##### İncelenen metin #####
YAZARLAR

Halep bir Pirus zaferi mi? (3)

Eski Halep'te Esad'ın posterleri dikildi, yaralı kentte Suriye bayrakları yeniden asıldı. Peki enkazın siyasi bir faturası olacak mı? 

Halep Kalesi’ni gezerken girişte görevliler, Suriye bayrağını göndere çekiyordu. Bizim de bekleyip bu anı görüntülememizde ısrar ettiler. Bir asker selama durdu, diğerleri bayrağı çekti. Kalenin merdivenlerinin yanına da Devlet Başkanı Beşşar el Esad’ın devasa posteri dikildi. Tam bir fetih havası.

Halep’i savaşın mutlak şekilde seyrini değiştirmesi açısından Stalingrad muharabesiyle kıyaslayanlar var. Ölçek aynı olmasa da, Suriye'de Batı-Körfez ittifakının iteklediği kanlı 'devrim' projesine karşı altın vuruş olması açısından Halep bir nevi Stalingrad sayılır. Bir başka açıdan Halep’in kurtarılması yıkıcı kayıplar pahasına kazanılan Pirus zaferini andırıyor. Halep’in tarihi bölgesinin dışında doğu kesiminde varoş mahallelerini yıkan savaşın insani ve maddi bedeli de çok ağır. Pirus, kazanılan zaferi anlamsızlaştıran bir sonuç. Peki Halep öyle mi? Bunun tarihe Suriye’nin Pirus’u olarak geçip geçmemesi Şam yönetimi ve Halep halkının yeniden inşa sürecinin üstesinden gelip gelmemesine bağlı.
##### Gösterilen veriler #####
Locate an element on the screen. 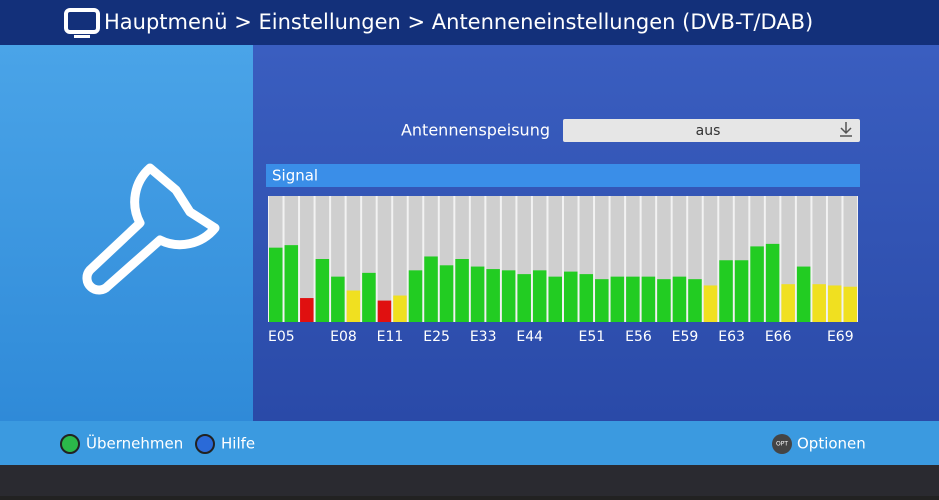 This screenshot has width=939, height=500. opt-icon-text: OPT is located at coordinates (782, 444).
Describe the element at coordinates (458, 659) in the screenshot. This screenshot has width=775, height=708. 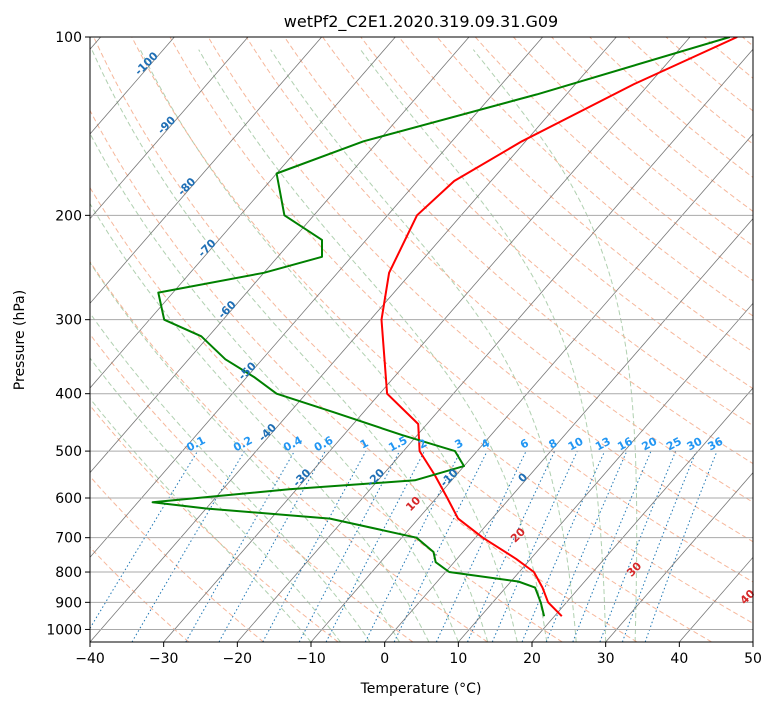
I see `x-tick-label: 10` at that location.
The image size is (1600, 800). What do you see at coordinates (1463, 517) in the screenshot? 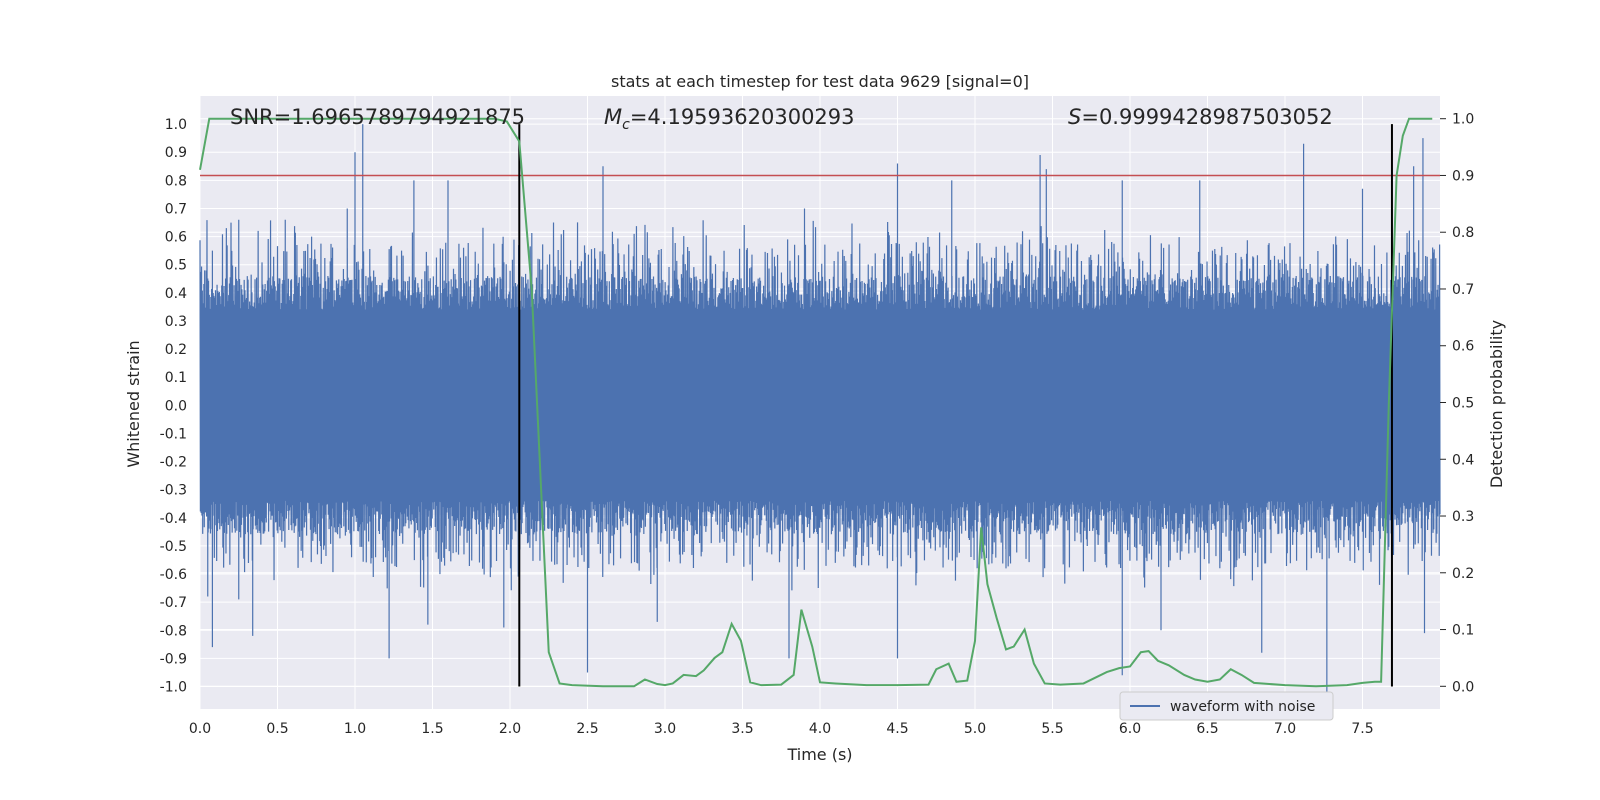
#####
## Alıştırma koşulları
(a) Halep yazısında Halep Kalesi'nin girişinde ve merdivenlerinin yanında yapılanları metindeki sırayla listele.
(b) Halep'in bir Pirus zaferi olup olmadığını soran yazıyı son cümlesinin ardından sürdür.

## Görevlere göre sonuçlar
(a)
- Görevliler Suriye bayrağını göndere çekiyordu.
- Görevliler, bekleyip bu anı görüntülemeleri için ısrar etti.
- Bir asker selama durdu.
- Diğerleri bayrağı çekti.
- Merdivenlerin yanına Devlet Başkanı Beşşar el Esad'ın devasa posteri dikildi.

(b)
Bir fabrika sahibi güvenlik tamamen sağlandığında işyerini bir ayda eski haline getireceğini söyledi. Yetkililerden sıradan insanlara kadar “Yıkıldık ama ayağı kalkar yeniden yaparız” demeyen yok gibi. Bu kuru bir avuntu mu? Elbette değil. Haleplileri tanıyanlar bilir: Çalışkan, üretken ve sebatkar insanlardır. Ve tarihi eserler asırlardır onların sahip olduğu zenginliğin de kaynağı olan hazinelerdir. Eskiyi diriltmenin yollarını arayacaklardır. Ancak yıkılan eserlerin bazılarını yeniden inşa etmek ya çok zor ya da mümkün değil. Hem sivil yerleşim alanlarının yeniden inşası hem tarihi eserlerin onarımı çok büyük ve kapsamlı bir çalışmayı gerektiriyor.

halepkalesi Halep Kalesi bayraklar ve Esad posterleriyle donatılmış.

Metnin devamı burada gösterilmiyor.